- Opening Delimiter -

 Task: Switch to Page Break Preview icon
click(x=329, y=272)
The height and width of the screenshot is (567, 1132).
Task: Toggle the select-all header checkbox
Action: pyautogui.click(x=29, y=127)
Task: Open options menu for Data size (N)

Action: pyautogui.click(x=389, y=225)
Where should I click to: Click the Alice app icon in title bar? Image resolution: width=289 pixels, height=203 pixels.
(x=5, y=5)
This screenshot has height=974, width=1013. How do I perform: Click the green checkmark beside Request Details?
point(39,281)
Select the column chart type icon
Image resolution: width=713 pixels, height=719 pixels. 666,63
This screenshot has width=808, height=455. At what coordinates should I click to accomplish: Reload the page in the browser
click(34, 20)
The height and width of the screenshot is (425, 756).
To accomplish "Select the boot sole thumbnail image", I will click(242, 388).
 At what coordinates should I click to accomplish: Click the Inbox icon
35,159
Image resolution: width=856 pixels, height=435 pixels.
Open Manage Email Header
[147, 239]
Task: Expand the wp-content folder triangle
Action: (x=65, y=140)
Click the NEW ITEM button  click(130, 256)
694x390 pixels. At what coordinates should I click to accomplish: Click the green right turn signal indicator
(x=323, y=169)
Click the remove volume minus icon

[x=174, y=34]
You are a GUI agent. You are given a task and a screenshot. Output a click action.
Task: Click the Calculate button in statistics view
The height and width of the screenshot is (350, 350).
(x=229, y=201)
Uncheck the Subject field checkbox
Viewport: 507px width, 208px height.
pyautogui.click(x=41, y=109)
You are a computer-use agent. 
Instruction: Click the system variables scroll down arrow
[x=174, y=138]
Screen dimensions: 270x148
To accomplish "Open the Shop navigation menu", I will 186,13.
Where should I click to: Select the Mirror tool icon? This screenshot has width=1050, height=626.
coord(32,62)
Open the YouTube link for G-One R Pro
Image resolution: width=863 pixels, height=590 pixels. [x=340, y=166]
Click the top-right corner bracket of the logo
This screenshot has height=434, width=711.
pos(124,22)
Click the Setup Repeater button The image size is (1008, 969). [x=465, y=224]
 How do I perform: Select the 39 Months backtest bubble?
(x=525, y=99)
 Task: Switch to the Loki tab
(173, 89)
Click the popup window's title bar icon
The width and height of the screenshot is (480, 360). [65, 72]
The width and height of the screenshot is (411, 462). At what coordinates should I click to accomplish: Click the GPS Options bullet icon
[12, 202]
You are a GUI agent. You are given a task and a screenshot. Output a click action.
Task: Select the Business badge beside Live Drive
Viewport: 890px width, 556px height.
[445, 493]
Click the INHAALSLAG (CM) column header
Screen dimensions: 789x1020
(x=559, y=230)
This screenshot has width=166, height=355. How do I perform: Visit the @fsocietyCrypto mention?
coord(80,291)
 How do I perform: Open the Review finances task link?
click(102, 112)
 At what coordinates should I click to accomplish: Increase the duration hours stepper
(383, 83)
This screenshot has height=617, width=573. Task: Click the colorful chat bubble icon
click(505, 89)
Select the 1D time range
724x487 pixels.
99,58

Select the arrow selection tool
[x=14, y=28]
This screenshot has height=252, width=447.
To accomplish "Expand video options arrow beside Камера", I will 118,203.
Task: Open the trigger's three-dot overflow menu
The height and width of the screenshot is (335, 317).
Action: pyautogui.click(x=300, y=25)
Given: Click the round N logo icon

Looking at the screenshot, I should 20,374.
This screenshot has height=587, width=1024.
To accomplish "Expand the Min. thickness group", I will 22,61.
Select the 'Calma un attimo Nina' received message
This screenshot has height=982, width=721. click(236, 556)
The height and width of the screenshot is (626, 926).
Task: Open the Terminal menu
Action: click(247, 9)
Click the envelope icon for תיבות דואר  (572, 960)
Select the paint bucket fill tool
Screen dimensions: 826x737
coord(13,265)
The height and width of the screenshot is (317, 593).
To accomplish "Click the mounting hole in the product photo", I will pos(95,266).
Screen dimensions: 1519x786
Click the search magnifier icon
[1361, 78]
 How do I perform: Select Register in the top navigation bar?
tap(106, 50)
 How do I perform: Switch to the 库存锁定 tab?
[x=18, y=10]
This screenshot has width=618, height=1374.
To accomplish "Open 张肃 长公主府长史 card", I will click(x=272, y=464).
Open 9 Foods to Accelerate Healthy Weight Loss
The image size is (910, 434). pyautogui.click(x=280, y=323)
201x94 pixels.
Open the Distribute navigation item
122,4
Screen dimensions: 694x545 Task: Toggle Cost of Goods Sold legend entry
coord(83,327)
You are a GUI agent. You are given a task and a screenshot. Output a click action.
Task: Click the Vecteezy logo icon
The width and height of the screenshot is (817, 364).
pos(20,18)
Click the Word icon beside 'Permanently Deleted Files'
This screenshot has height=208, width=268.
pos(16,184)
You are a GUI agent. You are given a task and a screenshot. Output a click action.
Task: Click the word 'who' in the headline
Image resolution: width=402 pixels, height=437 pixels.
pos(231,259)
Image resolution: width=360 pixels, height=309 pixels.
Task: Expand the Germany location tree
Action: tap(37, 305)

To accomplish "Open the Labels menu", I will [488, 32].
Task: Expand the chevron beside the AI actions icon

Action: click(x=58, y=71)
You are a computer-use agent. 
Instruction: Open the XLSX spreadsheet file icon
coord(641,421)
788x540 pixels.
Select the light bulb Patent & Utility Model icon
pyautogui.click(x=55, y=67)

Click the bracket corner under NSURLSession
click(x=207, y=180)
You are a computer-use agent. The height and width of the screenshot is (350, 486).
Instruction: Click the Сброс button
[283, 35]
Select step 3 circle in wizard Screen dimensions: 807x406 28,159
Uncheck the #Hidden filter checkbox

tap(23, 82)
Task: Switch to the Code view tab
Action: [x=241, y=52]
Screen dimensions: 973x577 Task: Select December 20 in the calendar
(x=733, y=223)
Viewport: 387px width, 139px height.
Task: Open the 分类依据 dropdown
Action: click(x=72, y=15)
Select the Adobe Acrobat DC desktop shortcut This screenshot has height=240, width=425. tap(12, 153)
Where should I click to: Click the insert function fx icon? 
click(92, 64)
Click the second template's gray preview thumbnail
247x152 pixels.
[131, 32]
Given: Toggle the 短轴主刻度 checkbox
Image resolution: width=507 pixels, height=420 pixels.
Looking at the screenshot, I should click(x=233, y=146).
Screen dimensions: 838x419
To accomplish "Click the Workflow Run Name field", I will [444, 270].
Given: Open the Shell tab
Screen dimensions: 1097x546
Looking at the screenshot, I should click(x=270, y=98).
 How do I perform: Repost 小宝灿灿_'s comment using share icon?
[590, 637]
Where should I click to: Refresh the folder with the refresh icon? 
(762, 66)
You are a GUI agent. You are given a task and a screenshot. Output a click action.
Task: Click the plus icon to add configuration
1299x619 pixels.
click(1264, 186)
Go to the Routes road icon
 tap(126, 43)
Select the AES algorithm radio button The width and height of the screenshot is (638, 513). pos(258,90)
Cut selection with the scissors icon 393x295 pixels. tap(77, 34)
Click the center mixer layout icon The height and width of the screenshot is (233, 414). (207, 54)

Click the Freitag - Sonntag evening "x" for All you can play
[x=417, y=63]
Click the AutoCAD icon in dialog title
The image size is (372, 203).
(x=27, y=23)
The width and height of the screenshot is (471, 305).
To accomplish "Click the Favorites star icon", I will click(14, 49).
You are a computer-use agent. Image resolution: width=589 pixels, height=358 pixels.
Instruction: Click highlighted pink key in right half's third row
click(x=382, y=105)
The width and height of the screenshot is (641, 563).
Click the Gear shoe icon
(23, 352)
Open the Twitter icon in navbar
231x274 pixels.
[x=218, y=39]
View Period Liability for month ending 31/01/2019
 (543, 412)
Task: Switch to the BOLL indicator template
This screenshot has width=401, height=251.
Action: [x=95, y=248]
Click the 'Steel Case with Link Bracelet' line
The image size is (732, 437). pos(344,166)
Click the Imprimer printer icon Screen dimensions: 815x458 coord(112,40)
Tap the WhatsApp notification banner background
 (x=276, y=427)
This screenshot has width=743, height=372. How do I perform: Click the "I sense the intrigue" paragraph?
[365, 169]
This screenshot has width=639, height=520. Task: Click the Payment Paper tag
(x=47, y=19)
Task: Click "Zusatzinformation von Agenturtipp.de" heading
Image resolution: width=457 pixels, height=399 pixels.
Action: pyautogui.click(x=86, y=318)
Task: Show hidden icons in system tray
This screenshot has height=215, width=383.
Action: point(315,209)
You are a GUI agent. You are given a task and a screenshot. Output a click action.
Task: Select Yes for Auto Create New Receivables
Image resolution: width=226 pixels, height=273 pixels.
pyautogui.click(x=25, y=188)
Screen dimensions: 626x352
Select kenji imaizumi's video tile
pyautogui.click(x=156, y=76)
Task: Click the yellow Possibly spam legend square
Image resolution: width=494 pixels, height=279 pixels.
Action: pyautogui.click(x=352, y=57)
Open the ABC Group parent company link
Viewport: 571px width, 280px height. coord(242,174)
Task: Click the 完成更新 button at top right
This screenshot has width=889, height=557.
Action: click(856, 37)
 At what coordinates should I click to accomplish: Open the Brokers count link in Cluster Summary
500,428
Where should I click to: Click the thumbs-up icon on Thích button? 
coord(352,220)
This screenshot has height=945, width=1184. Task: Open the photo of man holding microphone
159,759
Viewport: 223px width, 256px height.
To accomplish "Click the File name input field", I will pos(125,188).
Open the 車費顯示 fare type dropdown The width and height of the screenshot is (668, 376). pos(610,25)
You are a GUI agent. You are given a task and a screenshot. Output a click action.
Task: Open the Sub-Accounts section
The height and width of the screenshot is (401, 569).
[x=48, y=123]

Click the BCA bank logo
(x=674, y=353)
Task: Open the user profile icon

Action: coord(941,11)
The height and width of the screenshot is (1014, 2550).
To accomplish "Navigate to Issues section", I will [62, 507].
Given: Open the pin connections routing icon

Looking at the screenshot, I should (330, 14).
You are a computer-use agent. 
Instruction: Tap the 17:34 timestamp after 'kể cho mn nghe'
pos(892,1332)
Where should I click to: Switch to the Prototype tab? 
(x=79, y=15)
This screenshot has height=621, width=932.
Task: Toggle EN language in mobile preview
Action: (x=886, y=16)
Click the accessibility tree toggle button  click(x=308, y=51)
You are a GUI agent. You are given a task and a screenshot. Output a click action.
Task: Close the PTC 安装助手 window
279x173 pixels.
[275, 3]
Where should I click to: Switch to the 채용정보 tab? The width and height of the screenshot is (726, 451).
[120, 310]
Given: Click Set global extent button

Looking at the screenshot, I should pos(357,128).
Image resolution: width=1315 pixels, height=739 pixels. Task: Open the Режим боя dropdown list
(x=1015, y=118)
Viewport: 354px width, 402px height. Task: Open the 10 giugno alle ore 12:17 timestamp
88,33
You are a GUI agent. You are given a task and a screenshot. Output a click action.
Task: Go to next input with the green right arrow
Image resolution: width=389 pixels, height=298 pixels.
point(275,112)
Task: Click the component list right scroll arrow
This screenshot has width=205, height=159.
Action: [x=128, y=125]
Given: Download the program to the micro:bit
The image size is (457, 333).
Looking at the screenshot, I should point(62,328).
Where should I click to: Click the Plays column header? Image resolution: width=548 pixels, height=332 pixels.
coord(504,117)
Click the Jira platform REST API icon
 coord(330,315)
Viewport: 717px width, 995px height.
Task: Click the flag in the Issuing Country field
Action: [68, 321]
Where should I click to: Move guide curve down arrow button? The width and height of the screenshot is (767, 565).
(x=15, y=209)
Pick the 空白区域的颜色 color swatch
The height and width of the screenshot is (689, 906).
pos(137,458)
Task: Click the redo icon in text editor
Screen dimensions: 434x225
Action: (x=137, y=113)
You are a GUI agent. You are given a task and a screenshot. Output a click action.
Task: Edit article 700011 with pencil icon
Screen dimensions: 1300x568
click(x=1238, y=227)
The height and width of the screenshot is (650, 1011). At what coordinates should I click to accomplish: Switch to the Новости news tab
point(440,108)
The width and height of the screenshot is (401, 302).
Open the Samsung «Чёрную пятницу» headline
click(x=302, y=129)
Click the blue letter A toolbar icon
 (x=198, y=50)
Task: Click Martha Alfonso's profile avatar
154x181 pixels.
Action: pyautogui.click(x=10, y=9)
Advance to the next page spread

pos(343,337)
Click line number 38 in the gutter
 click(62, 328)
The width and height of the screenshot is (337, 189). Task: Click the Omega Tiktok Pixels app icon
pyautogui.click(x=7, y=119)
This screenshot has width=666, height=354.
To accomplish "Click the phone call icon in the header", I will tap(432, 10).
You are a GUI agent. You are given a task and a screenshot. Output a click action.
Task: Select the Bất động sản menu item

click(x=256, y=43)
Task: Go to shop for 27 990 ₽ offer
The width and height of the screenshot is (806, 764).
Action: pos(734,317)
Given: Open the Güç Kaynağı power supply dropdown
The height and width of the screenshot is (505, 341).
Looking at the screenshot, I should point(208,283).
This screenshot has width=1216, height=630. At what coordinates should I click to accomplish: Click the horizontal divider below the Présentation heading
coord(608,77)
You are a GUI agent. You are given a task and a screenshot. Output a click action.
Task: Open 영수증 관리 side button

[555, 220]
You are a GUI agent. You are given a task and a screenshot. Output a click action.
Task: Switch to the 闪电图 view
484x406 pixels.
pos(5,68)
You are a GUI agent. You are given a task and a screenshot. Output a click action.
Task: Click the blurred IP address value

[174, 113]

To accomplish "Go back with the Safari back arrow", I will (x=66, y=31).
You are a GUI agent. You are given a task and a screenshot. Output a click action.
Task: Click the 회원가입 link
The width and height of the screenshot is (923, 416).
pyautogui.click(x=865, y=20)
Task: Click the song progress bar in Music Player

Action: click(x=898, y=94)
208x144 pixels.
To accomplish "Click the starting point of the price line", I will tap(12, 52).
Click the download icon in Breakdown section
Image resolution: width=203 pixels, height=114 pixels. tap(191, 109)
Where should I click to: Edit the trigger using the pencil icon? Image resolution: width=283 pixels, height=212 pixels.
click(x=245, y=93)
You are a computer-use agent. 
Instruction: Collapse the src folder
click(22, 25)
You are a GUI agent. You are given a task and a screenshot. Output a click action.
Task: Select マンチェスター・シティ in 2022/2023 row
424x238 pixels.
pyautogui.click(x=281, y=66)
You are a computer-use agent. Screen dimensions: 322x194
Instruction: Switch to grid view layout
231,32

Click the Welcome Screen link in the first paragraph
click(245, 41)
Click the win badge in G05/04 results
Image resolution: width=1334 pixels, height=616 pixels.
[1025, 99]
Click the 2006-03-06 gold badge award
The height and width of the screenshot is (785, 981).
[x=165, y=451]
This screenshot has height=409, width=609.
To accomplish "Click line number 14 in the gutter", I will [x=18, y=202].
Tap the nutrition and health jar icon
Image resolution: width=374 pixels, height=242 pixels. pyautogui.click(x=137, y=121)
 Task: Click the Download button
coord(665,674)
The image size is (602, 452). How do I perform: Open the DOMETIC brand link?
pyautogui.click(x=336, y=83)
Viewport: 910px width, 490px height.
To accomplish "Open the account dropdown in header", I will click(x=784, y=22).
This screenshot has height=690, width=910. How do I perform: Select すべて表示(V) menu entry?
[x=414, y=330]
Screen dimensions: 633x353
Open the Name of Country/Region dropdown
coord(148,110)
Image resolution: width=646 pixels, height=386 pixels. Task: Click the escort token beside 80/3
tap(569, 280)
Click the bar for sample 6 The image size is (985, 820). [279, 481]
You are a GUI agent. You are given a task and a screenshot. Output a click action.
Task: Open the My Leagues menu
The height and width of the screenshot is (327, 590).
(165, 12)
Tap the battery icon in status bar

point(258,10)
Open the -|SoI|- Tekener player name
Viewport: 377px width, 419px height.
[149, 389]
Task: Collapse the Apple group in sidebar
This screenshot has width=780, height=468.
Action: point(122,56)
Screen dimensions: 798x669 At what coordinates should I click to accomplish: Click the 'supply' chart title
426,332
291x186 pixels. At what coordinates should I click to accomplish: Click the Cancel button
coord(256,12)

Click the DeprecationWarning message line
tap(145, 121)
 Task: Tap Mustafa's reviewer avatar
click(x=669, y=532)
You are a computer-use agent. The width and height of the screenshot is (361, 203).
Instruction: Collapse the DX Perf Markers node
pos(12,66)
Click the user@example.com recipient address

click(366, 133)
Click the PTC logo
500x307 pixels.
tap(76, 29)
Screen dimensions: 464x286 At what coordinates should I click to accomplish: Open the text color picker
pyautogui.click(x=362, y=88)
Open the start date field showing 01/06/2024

- Closing Delimiter -

Your objective
What needs duplicating is the run of lines from the one containing "Image resolution: width=646" through the last line of the entries above, exact and complete.

Exercise response
Image resolution: width=646 pixels, height=386 pixels. Task: Click the escort token beside 80/3
tap(569, 280)
Click the bar for sample 6 The image size is (985, 820). [279, 481]
You are a GUI agent. You are given a task and a screenshot. Output a click action.
Task: Open the My Leagues menu
The height and width of the screenshot is (327, 590).
(165, 12)
Tap the battery icon in status bar

point(258,10)
Open the -|SoI|- Tekener player name
Viewport: 377px width, 419px height.
[149, 389]
Task: Collapse the Apple group in sidebar
This screenshot has width=780, height=468.
Action: point(122,56)
Screen dimensions: 798x669 At what coordinates should I click to accomplish: Click the 'supply' chart title
426,332
291x186 pixels. At what coordinates should I click to accomplish: Click the Cancel button
coord(256,12)

Click the DeprecationWarning message line
tap(145, 121)
 Task: Tap Mustafa's reviewer avatar
click(x=669, y=532)
You are a computer-use agent. The width and height of the screenshot is (361, 203).
Instruction: Collapse the DX Perf Markers node
pos(12,66)
Click the user@example.com recipient address

click(366, 133)
Click the PTC logo
500x307 pixels.
tap(76, 29)
Screen dimensions: 464x286 At what coordinates should I click to accomplish: Open the text color picker
pyautogui.click(x=362, y=88)
Open the start date field showing 01/06/2024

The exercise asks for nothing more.